--- start SUPPLIED RECORDS ---

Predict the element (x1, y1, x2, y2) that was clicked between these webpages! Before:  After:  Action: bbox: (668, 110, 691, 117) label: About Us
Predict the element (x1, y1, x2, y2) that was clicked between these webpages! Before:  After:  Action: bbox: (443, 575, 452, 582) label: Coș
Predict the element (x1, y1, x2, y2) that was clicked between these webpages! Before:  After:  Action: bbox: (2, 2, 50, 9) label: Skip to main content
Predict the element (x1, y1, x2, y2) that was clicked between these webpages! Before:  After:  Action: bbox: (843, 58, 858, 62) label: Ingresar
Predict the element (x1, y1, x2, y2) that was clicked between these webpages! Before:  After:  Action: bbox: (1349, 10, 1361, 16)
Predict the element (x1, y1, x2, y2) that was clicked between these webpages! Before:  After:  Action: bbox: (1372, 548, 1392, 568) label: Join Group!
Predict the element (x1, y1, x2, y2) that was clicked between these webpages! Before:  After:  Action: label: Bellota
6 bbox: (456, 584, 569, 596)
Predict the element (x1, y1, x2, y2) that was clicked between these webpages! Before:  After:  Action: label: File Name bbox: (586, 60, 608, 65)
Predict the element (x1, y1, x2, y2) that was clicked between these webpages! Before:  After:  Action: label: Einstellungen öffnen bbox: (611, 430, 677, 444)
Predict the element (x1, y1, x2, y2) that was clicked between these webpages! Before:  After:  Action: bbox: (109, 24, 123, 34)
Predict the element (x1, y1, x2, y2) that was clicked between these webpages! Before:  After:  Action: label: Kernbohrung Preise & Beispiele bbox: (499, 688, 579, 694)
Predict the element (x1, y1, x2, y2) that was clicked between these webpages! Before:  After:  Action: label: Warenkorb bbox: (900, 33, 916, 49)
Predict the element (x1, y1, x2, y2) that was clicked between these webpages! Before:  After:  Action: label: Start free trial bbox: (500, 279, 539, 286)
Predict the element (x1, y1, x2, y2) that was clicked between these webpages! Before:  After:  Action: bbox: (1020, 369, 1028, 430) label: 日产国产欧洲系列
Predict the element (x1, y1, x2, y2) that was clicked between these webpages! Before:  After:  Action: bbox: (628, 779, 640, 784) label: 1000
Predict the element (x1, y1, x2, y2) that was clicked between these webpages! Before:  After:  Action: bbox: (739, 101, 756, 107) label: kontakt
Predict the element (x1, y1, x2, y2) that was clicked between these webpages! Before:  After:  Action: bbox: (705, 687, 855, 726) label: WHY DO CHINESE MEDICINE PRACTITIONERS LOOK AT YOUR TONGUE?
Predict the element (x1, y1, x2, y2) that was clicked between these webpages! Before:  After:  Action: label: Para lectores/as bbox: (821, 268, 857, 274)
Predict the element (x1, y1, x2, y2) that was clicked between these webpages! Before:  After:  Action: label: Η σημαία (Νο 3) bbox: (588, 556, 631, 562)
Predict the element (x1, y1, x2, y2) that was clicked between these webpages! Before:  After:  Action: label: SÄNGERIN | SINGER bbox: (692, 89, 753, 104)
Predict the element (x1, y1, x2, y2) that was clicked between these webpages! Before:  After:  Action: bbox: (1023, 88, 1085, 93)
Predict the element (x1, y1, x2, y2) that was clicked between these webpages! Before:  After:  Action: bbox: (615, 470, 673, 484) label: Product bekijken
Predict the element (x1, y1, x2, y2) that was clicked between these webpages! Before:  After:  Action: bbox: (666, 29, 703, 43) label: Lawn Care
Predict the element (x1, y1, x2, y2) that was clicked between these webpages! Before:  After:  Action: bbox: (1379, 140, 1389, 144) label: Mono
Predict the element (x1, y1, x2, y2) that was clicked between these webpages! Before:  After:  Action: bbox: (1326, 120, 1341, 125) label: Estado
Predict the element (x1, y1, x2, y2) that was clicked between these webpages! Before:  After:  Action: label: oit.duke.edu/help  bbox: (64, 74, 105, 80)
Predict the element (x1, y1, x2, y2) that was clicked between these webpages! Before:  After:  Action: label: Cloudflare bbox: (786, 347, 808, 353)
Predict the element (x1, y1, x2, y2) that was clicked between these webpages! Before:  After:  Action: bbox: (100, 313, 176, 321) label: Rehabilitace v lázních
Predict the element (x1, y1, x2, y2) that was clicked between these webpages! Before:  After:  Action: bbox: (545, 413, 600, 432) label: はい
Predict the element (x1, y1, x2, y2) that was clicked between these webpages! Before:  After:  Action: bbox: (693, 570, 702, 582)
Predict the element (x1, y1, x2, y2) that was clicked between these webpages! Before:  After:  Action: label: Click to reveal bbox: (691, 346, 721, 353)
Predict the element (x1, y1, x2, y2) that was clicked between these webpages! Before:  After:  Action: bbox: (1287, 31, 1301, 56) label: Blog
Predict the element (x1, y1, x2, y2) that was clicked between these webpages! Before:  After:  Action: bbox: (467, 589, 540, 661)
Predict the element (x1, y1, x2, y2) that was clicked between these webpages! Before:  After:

--- end SUPPLIED RECORDS ---

#### [TASK INSTRUCTIONS]
Return each line above that contains the string "Group". Only matches with the same capitalization count.

#### [EXERCISE SOLUTION]
Predict the element (x1, y1, x2, y2) that was clicked between these webpages! Before:  After:  Action: bbox: (1372, 548, 1392, 568) label: Join Group!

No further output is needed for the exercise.